» Material for this exercise
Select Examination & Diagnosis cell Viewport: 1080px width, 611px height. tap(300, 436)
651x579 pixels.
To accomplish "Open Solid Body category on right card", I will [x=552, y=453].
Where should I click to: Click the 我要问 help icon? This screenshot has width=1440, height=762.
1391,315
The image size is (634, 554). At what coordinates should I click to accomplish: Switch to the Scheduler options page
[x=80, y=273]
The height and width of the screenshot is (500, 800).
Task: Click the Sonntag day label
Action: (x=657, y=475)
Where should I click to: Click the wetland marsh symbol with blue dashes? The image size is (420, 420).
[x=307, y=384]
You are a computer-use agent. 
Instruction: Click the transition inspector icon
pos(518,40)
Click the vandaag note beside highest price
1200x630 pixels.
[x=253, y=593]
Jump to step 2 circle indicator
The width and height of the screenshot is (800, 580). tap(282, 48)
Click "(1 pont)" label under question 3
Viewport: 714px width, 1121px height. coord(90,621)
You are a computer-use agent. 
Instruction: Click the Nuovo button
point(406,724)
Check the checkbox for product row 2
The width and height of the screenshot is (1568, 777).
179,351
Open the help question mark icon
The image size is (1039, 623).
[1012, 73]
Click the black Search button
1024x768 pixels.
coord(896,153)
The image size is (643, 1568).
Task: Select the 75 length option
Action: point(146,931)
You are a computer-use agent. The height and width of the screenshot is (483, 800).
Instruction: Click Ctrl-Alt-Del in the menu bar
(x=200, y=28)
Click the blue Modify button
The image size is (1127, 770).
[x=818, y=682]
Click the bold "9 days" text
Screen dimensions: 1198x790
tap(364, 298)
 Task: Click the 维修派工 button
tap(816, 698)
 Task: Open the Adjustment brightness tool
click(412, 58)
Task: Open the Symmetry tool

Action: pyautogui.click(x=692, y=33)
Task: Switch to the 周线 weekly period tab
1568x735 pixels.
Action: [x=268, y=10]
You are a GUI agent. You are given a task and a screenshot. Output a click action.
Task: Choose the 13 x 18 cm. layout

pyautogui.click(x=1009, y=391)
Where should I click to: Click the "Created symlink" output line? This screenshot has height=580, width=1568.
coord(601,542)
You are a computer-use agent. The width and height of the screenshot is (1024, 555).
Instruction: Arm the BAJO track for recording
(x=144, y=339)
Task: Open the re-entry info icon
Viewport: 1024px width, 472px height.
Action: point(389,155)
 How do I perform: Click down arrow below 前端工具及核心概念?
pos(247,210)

» Task to complete
The entries above must be written out again exactly as they are.

» Result below
Select Examination & Diagnosis cell Viewport: 1080px width, 611px height. tap(300, 436)
651x579 pixels.
To accomplish "Open Solid Body category on right card", I will [x=552, y=453].
Where should I click to: Click the 我要问 help icon? This screenshot has width=1440, height=762.
1391,315
The image size is (634, 554). At what coordinates should I click to accomplish: Switch to the Scheduler options page
[x=80, y=273]
The height and width of the screenshot is (500, 800).
Task: Click the Sonntag day label
Action: (x=657, y=475)
Where should I click to: Click the wetland marsh symbol with blue dashes? The image size is (420, 420).
[x=307, y=384]
You are a computer-use agent. 
Instruction: Click the transition inspector icon
pos(518,40)
Click the vandaag note beside highest price
1200x630 pixels.
[x=253, y=593]
Jump to step 2 circle indicator
The width and height of the screenshot is (800, 580). tap(282, 48)
Click "(1 pont)" label under question 3
Viewport: 714px width, 1121px height. coord(90,621)
You are a computer-use agent. 
Instruction: Click the Nuovo button
point(406,724)
Check the checkbox for product row 2
The width and height of the screenshot is (1568, 777).
179,351
Open the help question mark icon
The image size is (1039, 623).
[1012, 73]
Click the black Search button
1024x768 pixels.
coord(896,153)
The image size is (643, 1568).
Task: Select the 75 length option
Action: point(146,931)
You are a computer-use agent. The height and width of the screenshot is (483, 800).
Instruction: Click Ctrl-Alt-Del in the menu bar
(x=200, y=28)
Click the blue Modify button
The image size is (1127, 770).
[x=818, y=682]
Click the bold "9 days" text
Screen dimensions: 1198x790
tap(364, 298)
 Task: Click the 维修派工 button
tap(816, 698)
 Task: Open the Adjustment brightness tool
click(412, 58)
Task: Open the Symmetry tool

Action: pyautogui.click(x=692, y=33)
Task: Switch to the 周线 weekly period tab
1568x735 pixels.
Action: [x=268, y=10]
You are a GUI agent. You are given a task and a screenshot. Output a click action.
Task: Choose the 13 x 18 cm. layout

pyautogui.click(x=1009, y=391)
Where should I click to: Click the "Created symlink" output line? This screenshot has height=580, width=1568.
coord(601,542)
You are a computer-use agent. The width and height of the screenshot is (1024, 555).
Instruction: Arm the BAJO track for recording
(x=144, y=339)
Task: Open the re-entry info icon
Viewport: 1024px width, 472px height.
Action: point(389,155)
 How do I perform: Click down arrow below 前端工具及核心概念?
pos(247,210)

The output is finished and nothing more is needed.